3. Async compatibility:

• The async Memory.search flow can continue to call await asyncio.to_thread(self.reranker.rerank, ...).
• From the async caller’s perspective it’s still a single blocking call, but internally the reranker can leverage a small thread pool for LLM calls.

Benefits:

• Reranking latency reduced from O(n * llm_latency) to approximately O(llm_latency) at sufficient concurrency
• Backwards compatible: same public API, same output shape, same default behavior
• Safer than batched single-prompt strategies — no changes to prompt contract or JSON parsing behavior across providers
• Per-document failure handling preserved: failed calls fall back to neutral score 0.5 with a warning log

Files Changed:

• mem0/configs/rerankers/llm.py — add max_concurrency field
• mem0/reranker/llm_reranker.py — add parallel scoring path via ThreadPoolExecutor

If this approach sounds reasonable, I’d be happy to open a PR implementing it along with tests (using a mocked llm.generate_response) to verify behavior for:

• sequential vs concurrent modes,
• correct mapping of scores to docs,
• and error handling per document.

Motivation, pitch

I’m using Mem0 in a setting where search calls often return a moderate to large number of candidate memories (e.g. 20–100) that are passed through the LLM-based reranker.

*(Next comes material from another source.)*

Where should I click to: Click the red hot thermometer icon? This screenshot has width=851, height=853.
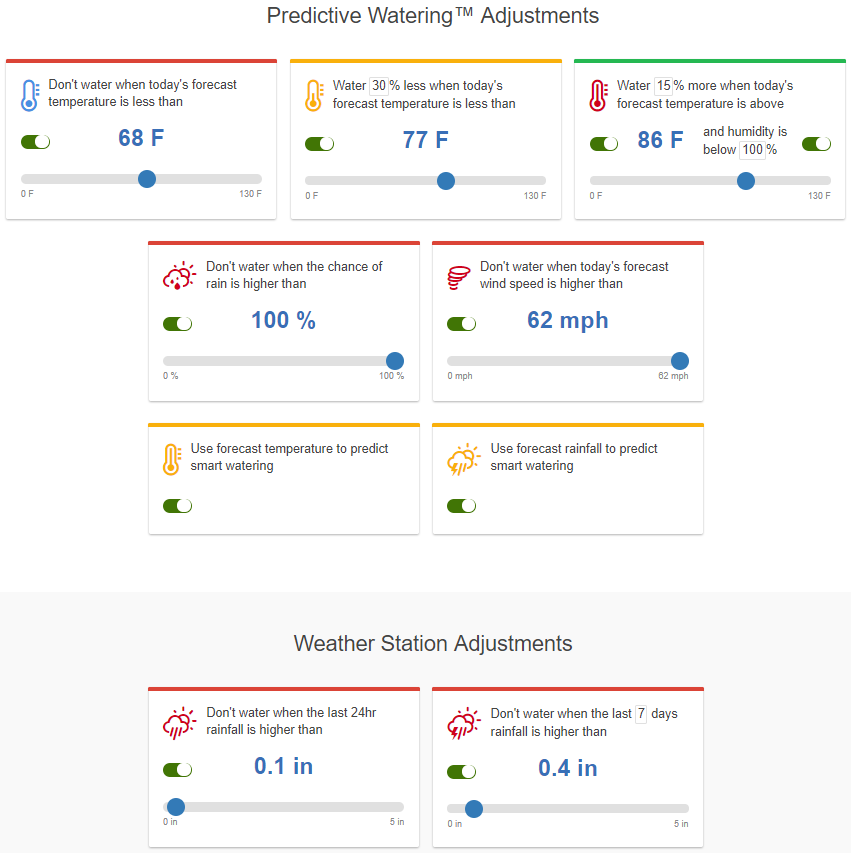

Right now, LLMReranker.rerank calls the LLM once per document sequentially, so reranking latency grows roughly linearly with the number of candidates. This becomes a noticeable bottleneck in end‑to‑end response time, especially when the upstream LLM provider has non‑trivial latency per call or when the system needs to handle many concurrent users.

Because each reranking operation is logically independent (it just scores (query, doc_text) pairs), this seems like a good place to introduce safe concurrency with a configurable limit, improving performance and scalability without changing the public API or overall behavior of Mem0’s search pipeline.